Tuesday, February 10, 2015

Forget Me Not: The Elusive Lines of Michael Gambon



Sad news on the theatre front. Sir Michael Gambon, one of those magisterial British actors who do so well in part that require innate dignity, is retiring from the stage. Moviegoers best remember Gambon for taking over the role of Albus Dumbledore in the Harry Potter films, following the death of Richard Harris. But he’s been making movies since he played a spear-carrier in Laurence Olivier’s 1965 cinematic adaptation of Othello. I remember him in Gosford Park and in Dustin Hoffman’s directorial debut, Quartet.
                                    
Yet the classically trained Gambon, a graduate of the Royal Academy of Dramatic Arts, was first and foremost a stage actor. Over a period of 53 years, he’s performed the plays of Shakespeare, Chekhov, and Samuel Beckett.
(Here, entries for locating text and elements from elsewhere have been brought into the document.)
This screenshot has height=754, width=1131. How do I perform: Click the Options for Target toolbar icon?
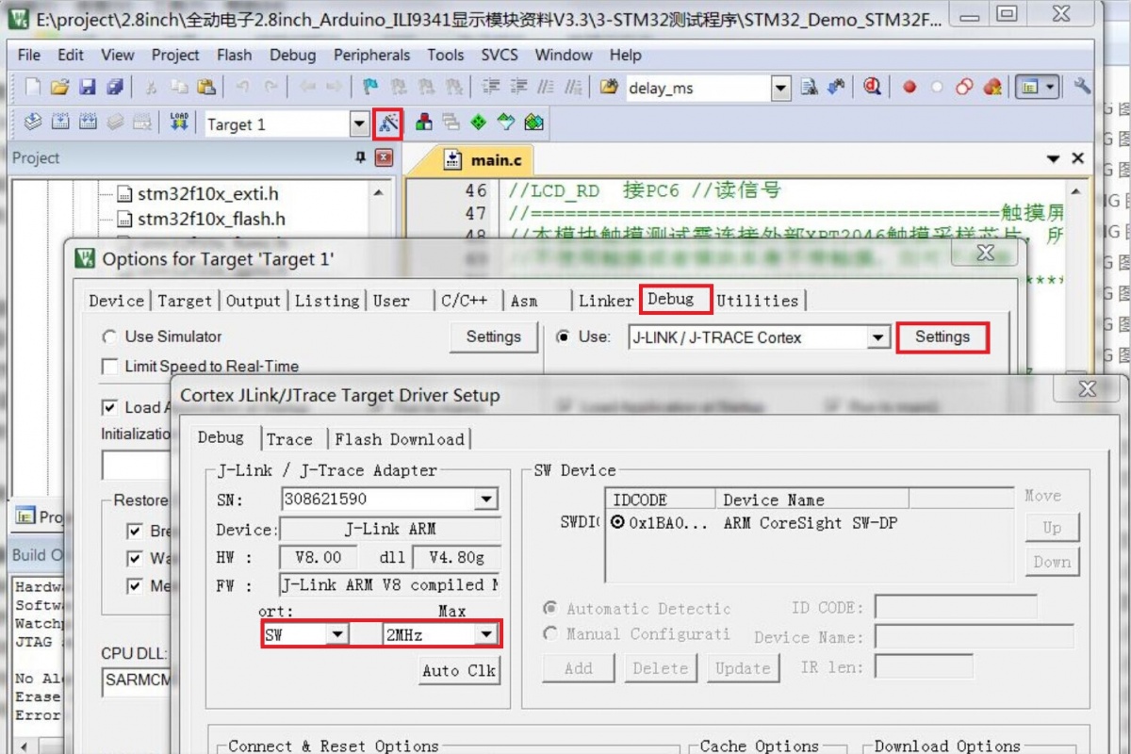point(388,123)
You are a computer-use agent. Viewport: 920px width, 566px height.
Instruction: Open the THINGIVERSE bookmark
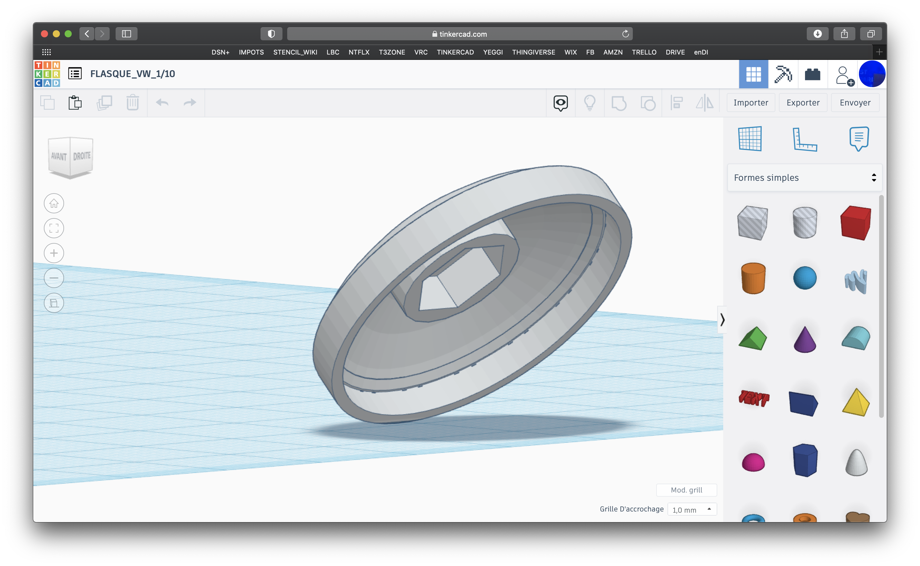[x=533, y=52]
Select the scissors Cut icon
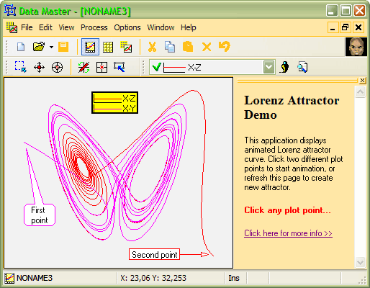The image size is (370, 288). (152, 47)
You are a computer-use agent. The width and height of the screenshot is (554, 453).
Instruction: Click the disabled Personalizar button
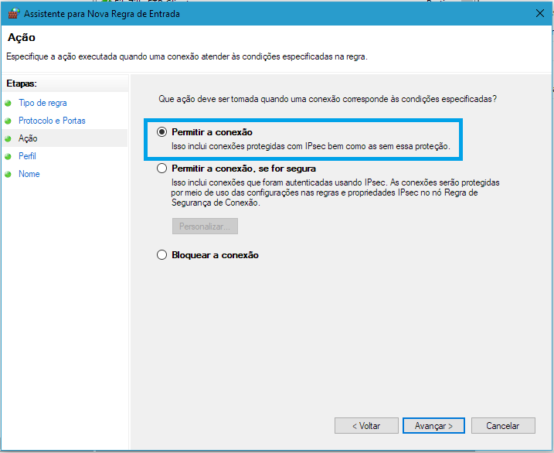205,227
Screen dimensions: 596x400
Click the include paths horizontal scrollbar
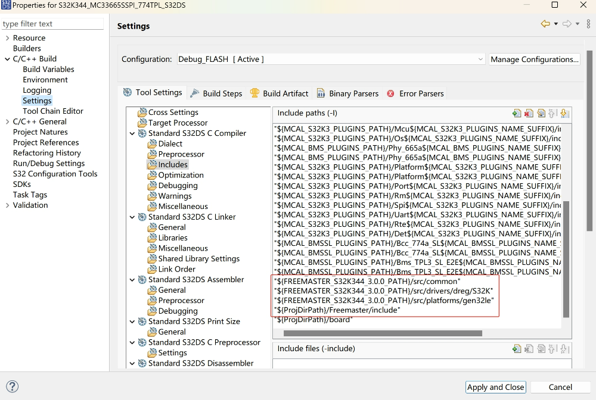click(x=381, y=333)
Simon Callow, a fine actor himself, has hailed Gambon for his ability to conquer the enormous main stage of Britain’s National Theatre: “Gambon's iron lungs and overwhelming charisma are able to command a sort of operatic full-throatedness which triumphs over hard walls and long distances.”

Recently, though, Gambon has butted up against a problem that is death to any stage performer. Now in his seventies, he suffers from short-term memory loss that has made him struggle to remember his lines. In 2009 he twice succumbed to panic attacks during rehearsals, because the words just wouldn’t come. Extensive medical tests cleared him of any sign of Alzheimer’s, but that didn’t make his plight any easier. He tried to avoid stage roles requiring massive amounts of dialogue, and finally went so far as to try wearing a prompt ear-piece while rehearsing a West End show. As he put it, “There was a girl in the wings and I had a plug in my ear so she could read me the lines. After about an hour I thought, ‘This can’t work.’ It’s a horrible thing to admit but I can’t do it. It breaks my heart.”
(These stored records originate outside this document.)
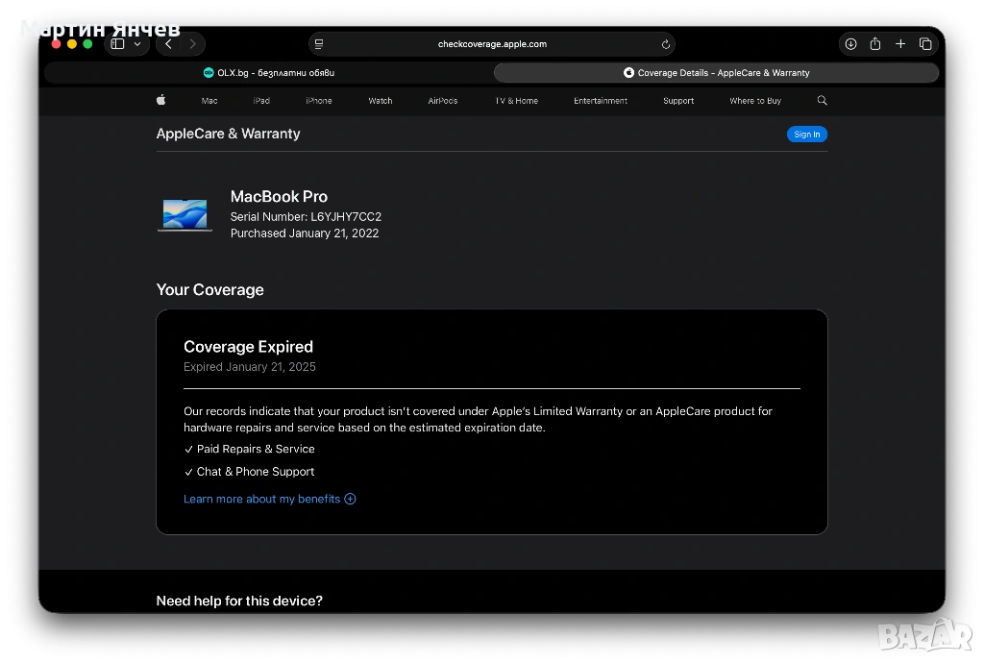
Task: Go back with the back arrow
Action: coord(169,44)
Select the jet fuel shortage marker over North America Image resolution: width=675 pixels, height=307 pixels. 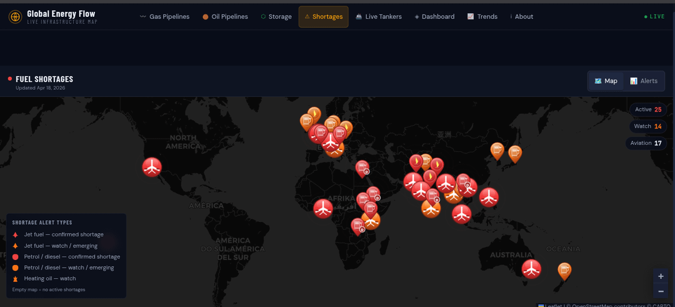click(152, 166)
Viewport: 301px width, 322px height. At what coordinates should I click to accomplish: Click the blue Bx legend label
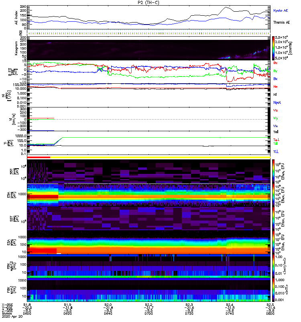click(275, 78)
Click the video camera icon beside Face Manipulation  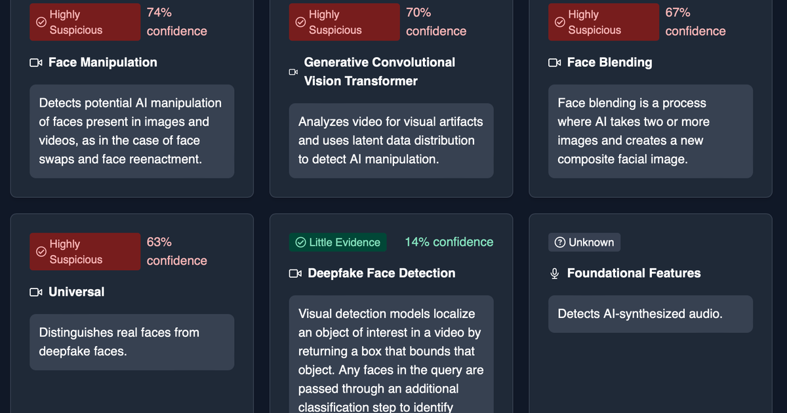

Fortunately for the rest of us, Gambon plans to continue on with his stellar film and television career. His situation accentuates some key differences between stage and screen performance. Movies are made in fits and starts: you rarely speak more than a few snippets of dialogue at a time, and when things go awry, do-overs are always possible. What’s exciting about live theatre is its continuous flow. Stage actors shaky in their lines can’t stop and correct themselves, nor look to someone in the wings for help. Yes, there are moments when even the most experienced performer “goes up”  (as the British say) on his or her lines, but such flubs must be overcome without the audience realizing that anything’s amiss. No wonder that actors find the stage so exhilarating, and also so scary. It’s a high-wire act, which is why some of the greatest performers of all times have suffered from debilitating stage fright. Gambon’s problem is sadder still, in that it seems to be physical as well as psychological. But at least we’ll be able to enjoy him in a medium that often depends more on powerful close-ups than on the ability to master long strings of polysyllabic words. 
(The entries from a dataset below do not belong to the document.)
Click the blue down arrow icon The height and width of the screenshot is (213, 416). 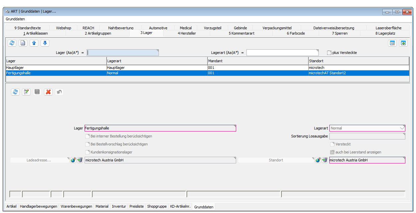[x=45, y=43]
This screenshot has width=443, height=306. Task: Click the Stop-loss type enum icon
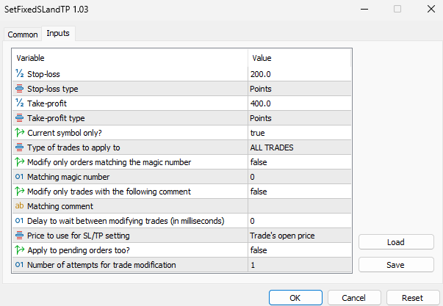point(20,89)
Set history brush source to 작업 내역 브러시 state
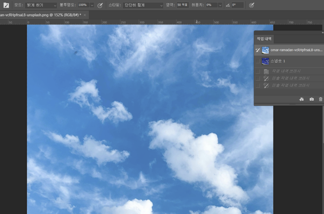The width and height of the screenshot is (324, 214). tap(258, 71)
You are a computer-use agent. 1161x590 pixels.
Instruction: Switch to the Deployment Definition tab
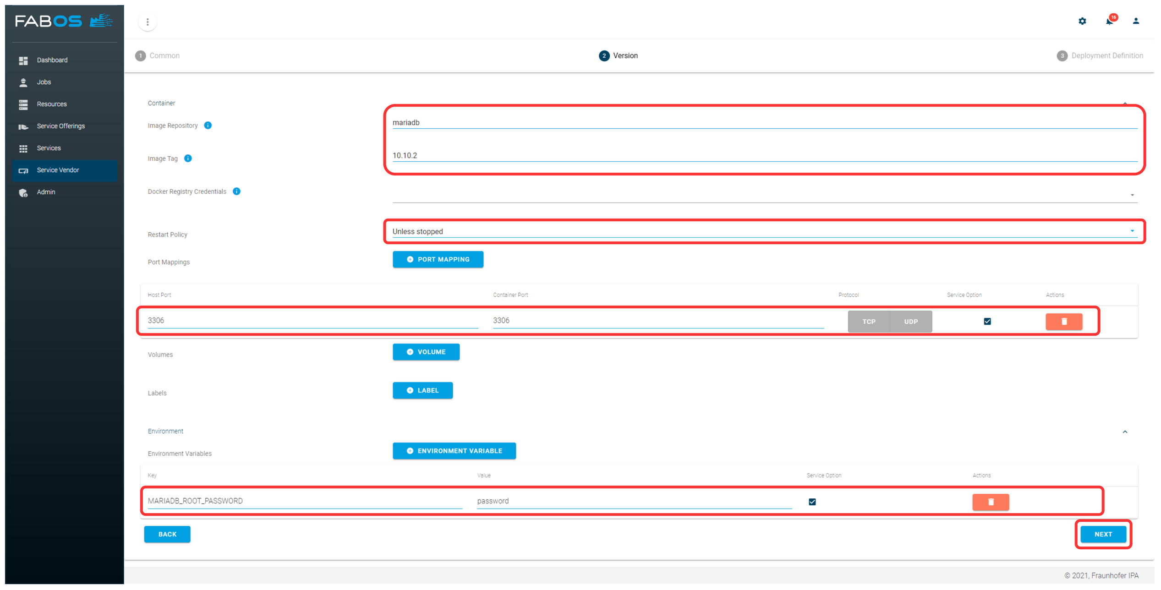point(1101,56)
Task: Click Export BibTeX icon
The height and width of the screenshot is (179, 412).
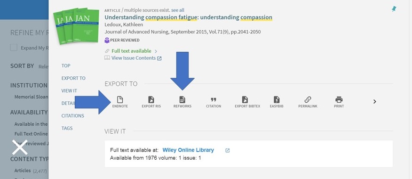Action: click(x=247, y=102)
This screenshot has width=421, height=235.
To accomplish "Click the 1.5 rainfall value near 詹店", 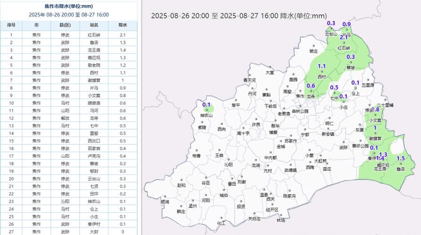I will click(x=401, y=158).
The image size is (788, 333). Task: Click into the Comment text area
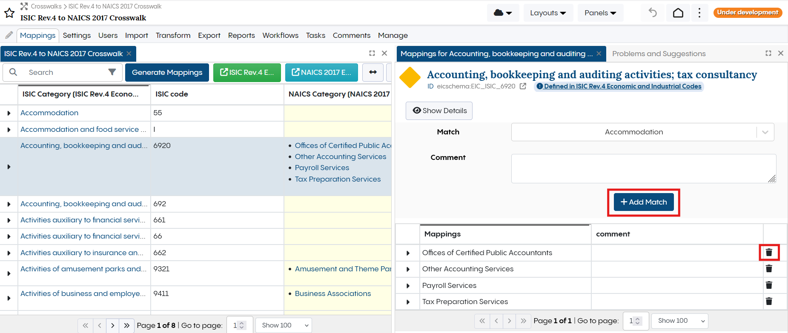click(x=643, y=168)
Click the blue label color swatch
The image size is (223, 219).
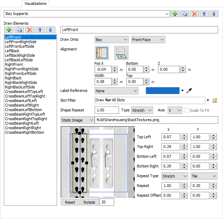point(162,91)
Speaking of movies, one of 2014’s oddities is the fact that writer-director Alejandro González Iñárritu chose to shoot Birdman as though the entire film were one continuous take. This required meticulous rehearsal, and a cast committed to seizing the moment. Featured actress Emma Stone describes the process: “There was no luxury of cutting away or editing around anything. You knew that every scene was staying in the movie, and like theater, this was it, this was your chance to live this scene.”

2 comments:

  1. That's sad news. An actor like Michael Gambon being forced to retire from the stage is devastating. I'm glad he can continue in film and television.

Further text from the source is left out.